Rolling window leaderboards -- users view the top K most shared URLs for rolling windows of 5 minutes, 1 hour, and 1 day
URL deduplication -- rankings consolidate the same article even when links differ by tracking parameters, redirects, or shorteners
Near-real-time freshness -- leaderboard updates reflect sharing activity within approximately one minute
Scoped rankings -- support global and optionally scoped leaderboards (by region or language) with the same freshness guarantees

Non-Functional

Scalability -- handle 10M+ unique articles per day with sharing event throughput in the hundreds of thousands per second
Reliability -- tolerate component failures without losing share events or corrupting rankings
Latency -- serve leaderboard queries with sub-100ms p99 latency from cached/pre-computed results
Consistency -- eventual consistency up to one minute is acceptable; rankings should converge correctly

Interview Reports from Hello Interview

10 reports from candidates. Most recently asked at LinkedIn in Early January 2026.

Also commonly asked at: Amazon.

What Interviewers Focus On

Based on real interview experiences, these are the areas interviewers probe most deeply:

1. Streaming Aggregation with Rolling Windows

Interviewers want to see how you maintain accurate counts across overlapping time windows with event-time semantics.

PROBLEM DETAILS: Write what comes next in the system design notes above on the most-shared-URLs leaderboard, starting after their final sentence.

INFORMATION SHOWN:

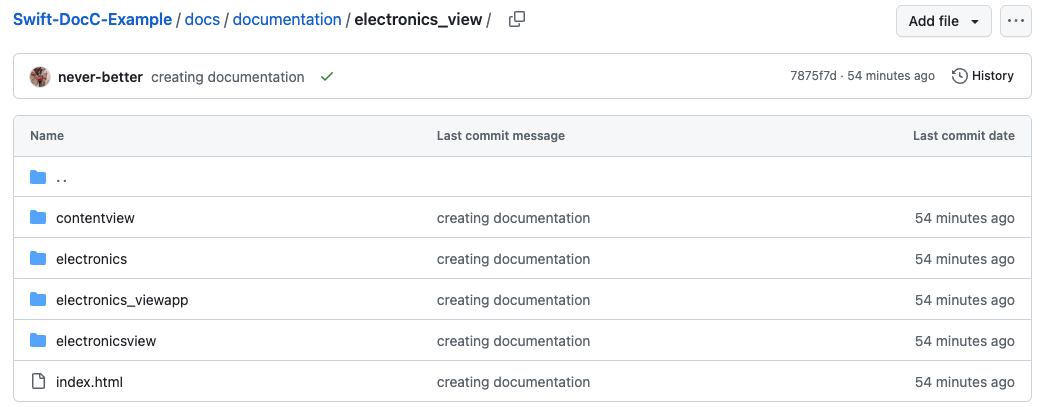
Task: Go to the Swift-DocC-Example repository root
Action: pyautogui.click(x=93, y=20)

ANSWER BELOW:
Hints to consider:

Use Flink with event-time processing, watermarks, and sliding/tumbling windows to maintain per-bucket counts
Implement bounded-lateness handling to accept late events within a configurable grace period
Use hierarchical aggregation: compute 5-minute windows first, then combine for 1-hour and 1-day windows
Emit top-K snapshots at regular intervals rather than recomputing on every event

2. URL Canonicalization and Deduplication

The same article can appear with different tracking parameters, URL shorteners, or redirect chains. Interviewers expect a strategy to consolidate these.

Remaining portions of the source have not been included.